Despite all these requests and the fact that Fairfax was struggling with health problems, Hudson playfully threatens her in the same message by writing, “Under no circumstances forget the absolute necessity to me you are and INCIDENTALLY AND OTHER WISE I WON’T LET YOU FINISH Lost World script.” The joke, in other words, is that while she needs to keep busy with five productions at once, she should not work too hard and get sick. One assumes that he is aware that the Lost World script is one of her own priorities. Hudson’s comments indicate that her opinions may have been considered more important than the official director’s on several other films. Fairfax, therefore, most likely shaped a good deal more of what appeared in silent films than anyone has before realized. Perhaps this heavy amount of work combined with her health problems contributed to Fairfax’s quiet retirement in 1926.

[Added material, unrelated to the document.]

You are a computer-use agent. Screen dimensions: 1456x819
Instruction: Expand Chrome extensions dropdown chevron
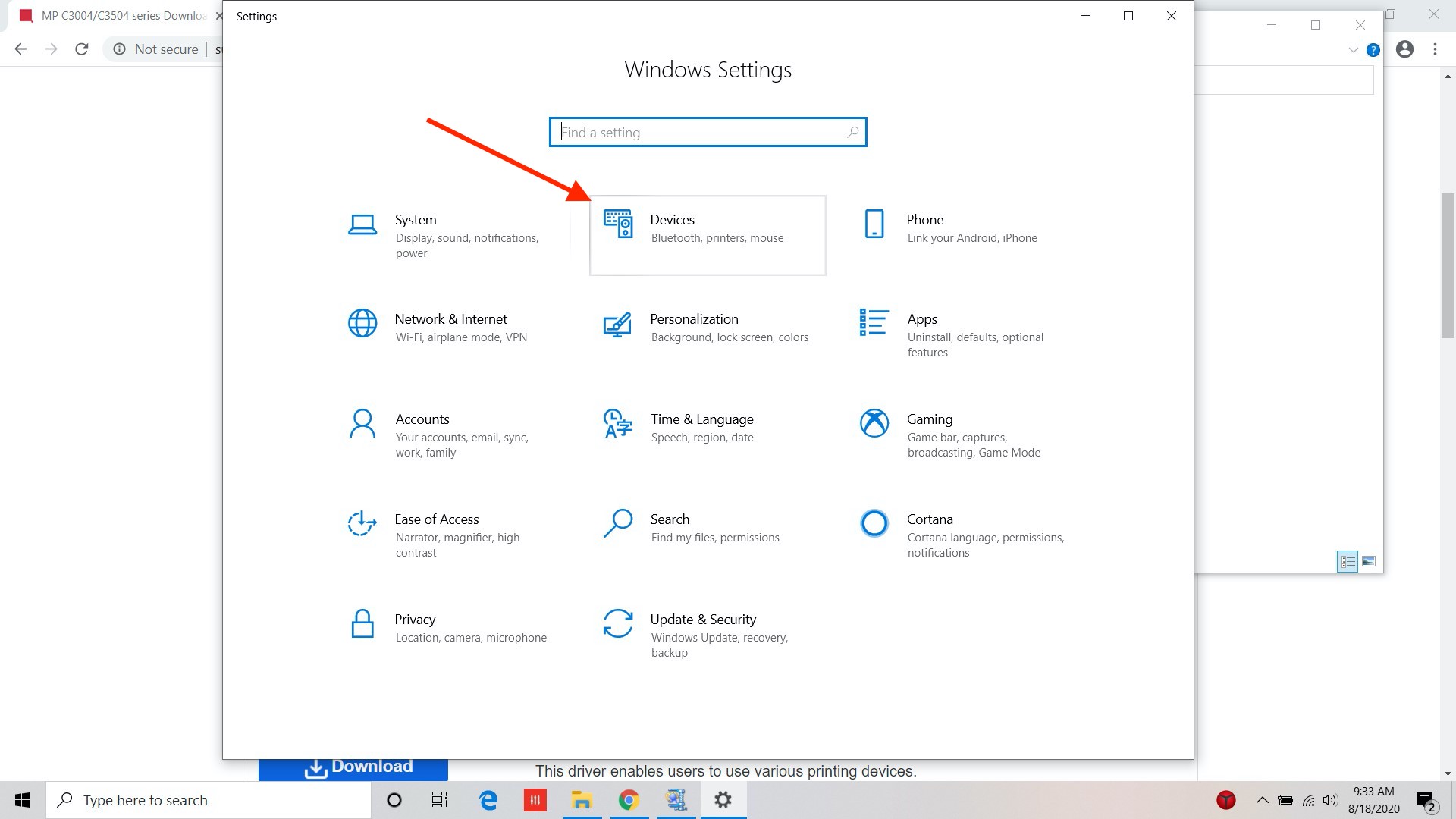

Careful study of Fairfax’s work might also reveal her as a progressive social thinker who put many positive ideas onto the silent screen. At a time of rampant Orientalism and warnings about “the Yellow Peril,” Fairfax’s scripts for Hayakawa continuously presented him as a hero. In The Lying Truth, she offered a plea for understanding the drug addict and a simultaneous warning against mob justice. Another fascinating Fairfax script was for The Blacklist, directed by William deMille in 1916, the first film to be shown at Cooper Union in New York. The film sided with a radical miners union whose members were being blacklisted so that they would be unable to find work after leaving a job. Blanche Sweet played Vera Maroff, the daughter of union leader Sergus Maroff. A strike turns violent, and the mine president’s son, Warren Harcourt, is unable to stop his guards from shooting the miners. Although Vera loves Warren, she accepts her assignment when she is selected to assassinate him. She fails at first, but then returns for a second attempt. This time, she wounds him in the shoulder and then turns the gun on herself. But Warren stops her and says, “Tear up the Black-List. We’re going to run things differently—you and I.” Thus, The Blacklist bent gender roles by having the heroine take up arms to end labor injustice. Another film gender bender was The Widow’s Might (1918) starring Julian Eltinge, the leading female impersonator of the time. In it, Eltinge has to use his cross-dressing skills to help his neighbor stop a land grabber’s attempt to claim her property.
Fairfax’s personal struggles, ideals, and accomplishments deserve greater study. Specifically, careful study of her scripts in relation to the original sources could provide some understanding of her goals and values. However, a greater wealth of production documents and secondary sources related to the films she worked on is also needed to determine more about the nature of her collaboration and influence. Fairfax was born Marion Josephine Neiswanger in Richmond, Virginia, and died in Los Angeles.